* [Your instructions] Rewrite the records with "Disable" changed to "Uncheck" and everything else unchanged.

* [Records shown]
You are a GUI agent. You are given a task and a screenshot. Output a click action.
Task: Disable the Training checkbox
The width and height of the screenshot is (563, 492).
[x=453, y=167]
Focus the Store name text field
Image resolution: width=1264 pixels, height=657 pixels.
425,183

* [Answer to the problem]
You are a GUI agent. You are given a task and a screenshot. Output a click action.
Task: Uncheck the Training checkbox
The width and height of the screenshot is (563, 492).
[x=453, y=167]
Focus the Store name text field
Image resolution: width=1264 pixels, height=657 pixels.
425,183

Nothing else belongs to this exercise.